WHAT YOU WILL DO —
1. In the passage on the Financial Autopsy amendment, by what date each year must the CFPA list the anti-consumer products?
2. Write the next part of the passage on the Financial Autopsy amendment, picking up after its last bullet point.

I’ve just been informed by people in Washington DC that there is a newly proposed amendment to the Consumer Financial Protection Agency, an amendment that I find promising. Here is a first draft:
Today we will offer the “Financial Autopsy” amendment. The Grayson/Clay/Miller amendment is essential to attacking the root problem of consumer bankruptcy and foreclosure because it requires the CFPA to do a financial audit of products that have caused the highest rates of bankruptcy and foreclosure annually. Not later than March 31st of each calendar year, the CFPA will list these anti-consumer products, submit their conclusions on why these products “fail” consumers, the companies and employees that underwrote these products, and authorizes the CFPA to take action to restrict these products.
Financial Autopsy Amendment:
- Requires the CFPA conduct a “Financial Autopsy” of each state’s bankruptcies and foreclosures (a scientific sampling), and identify financial products that systematically led to a large number of bankruptcies and foreclosures.

SUPPLIED DATA —

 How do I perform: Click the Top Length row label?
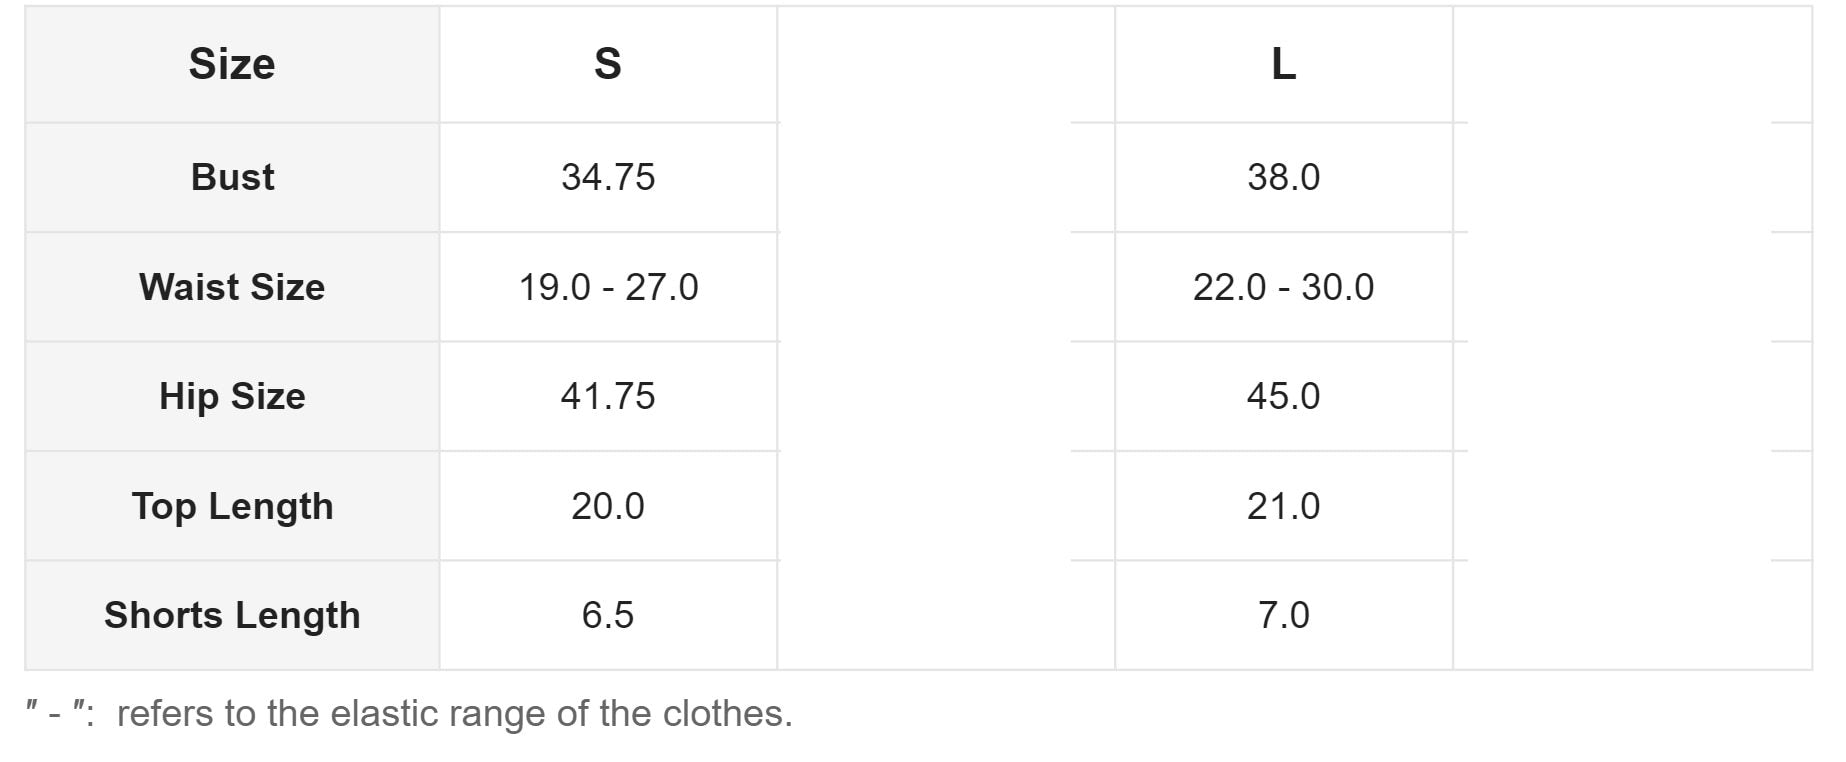coord(232,506)
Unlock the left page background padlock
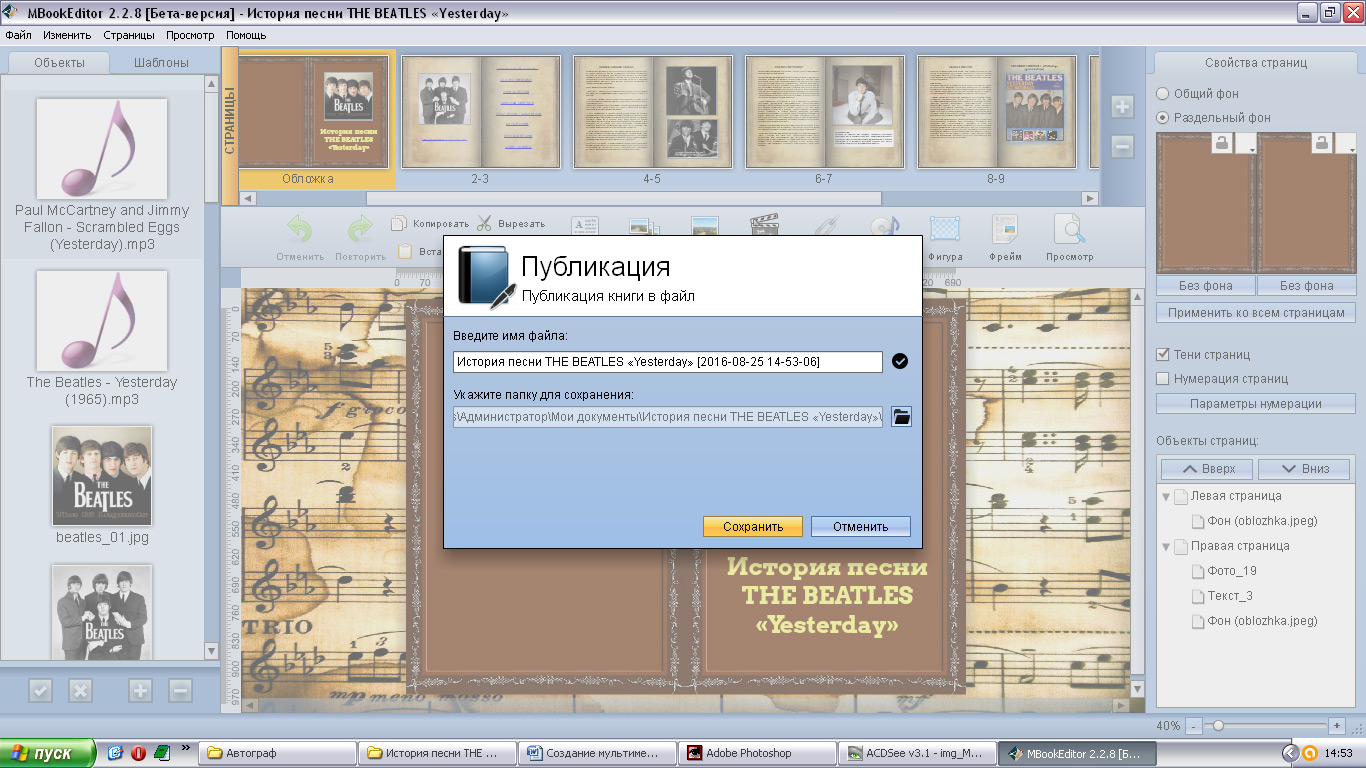 [x=1221, y=145]
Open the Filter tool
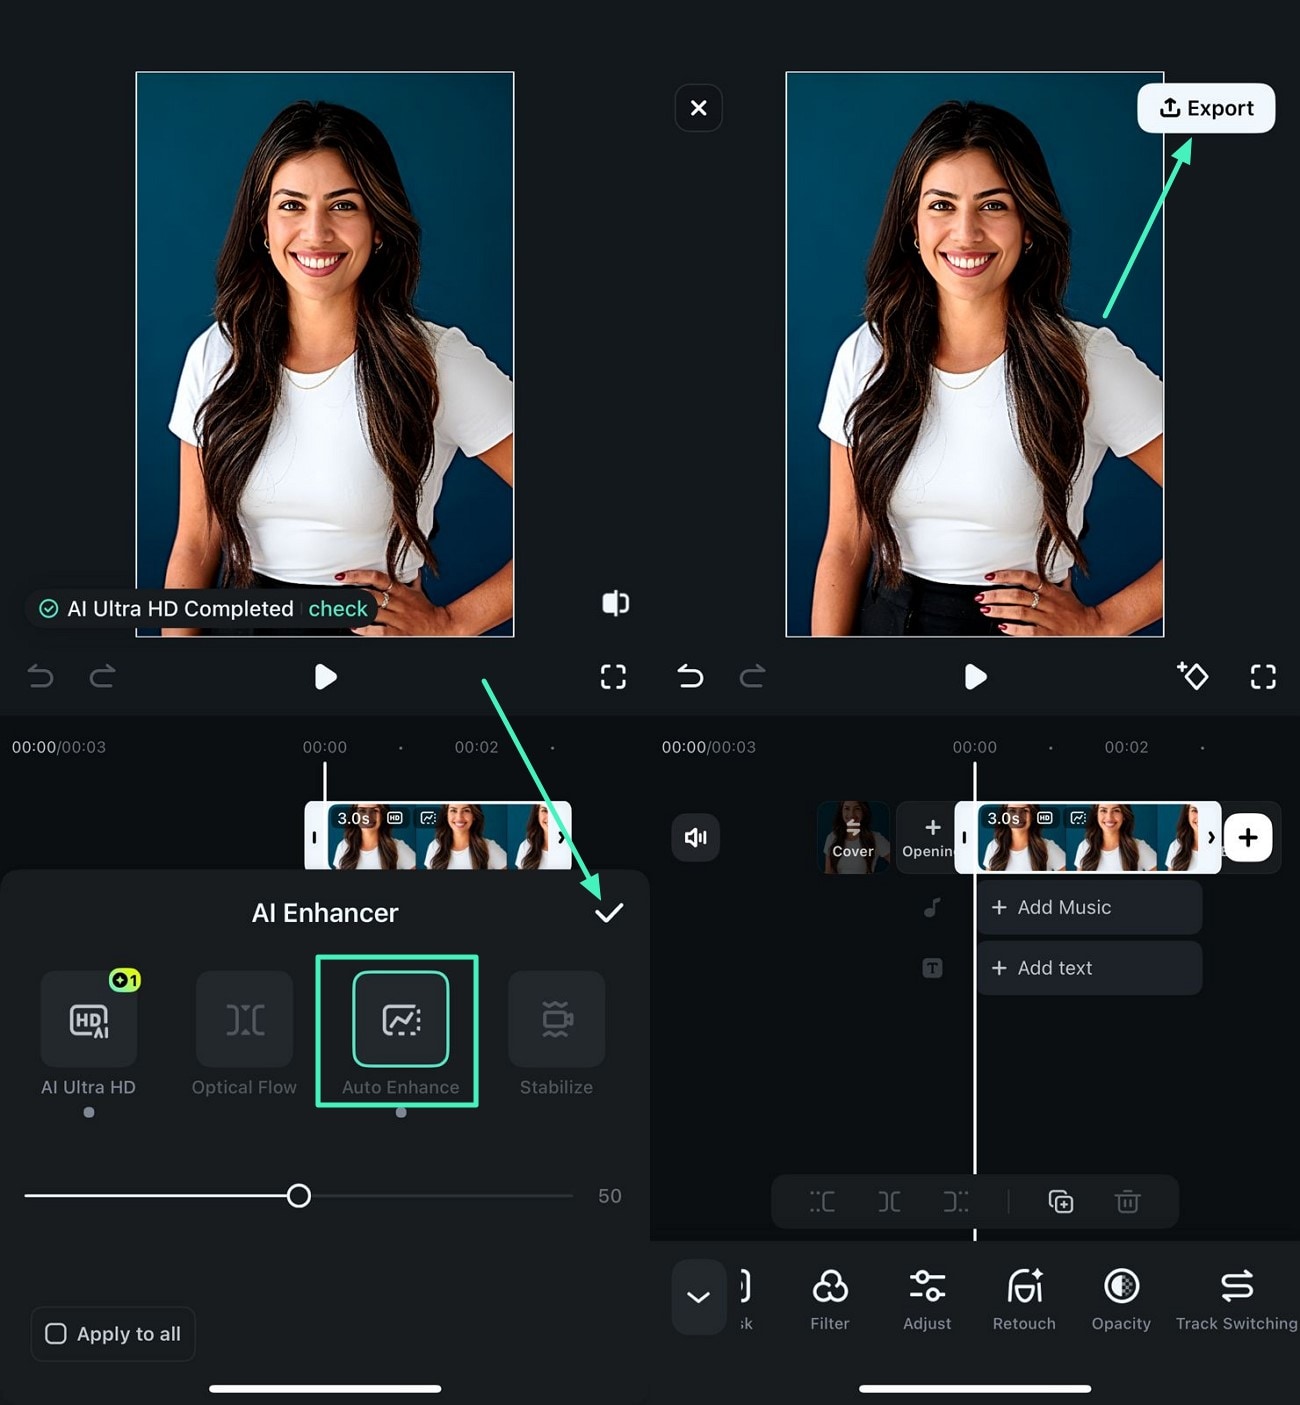 tap(829, 1297)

ANSWERS PER TASK —
1. Not later than March 31st of each calendar year.

2.
- Requires the CFPA report to Congress annually on the top financial products (the companies and individuals that originated the products) that caused consumer bankruptcies and foreclosures.
- Requires the CFPA take corrective action to eliminate or restrict those deceptive products to prevent future bankruptcies and corrections
- The bottom line is to highlight destructive products based on if they are making people “broke”. Thank you for your consideration, we hope you will join us in supporting this amendment.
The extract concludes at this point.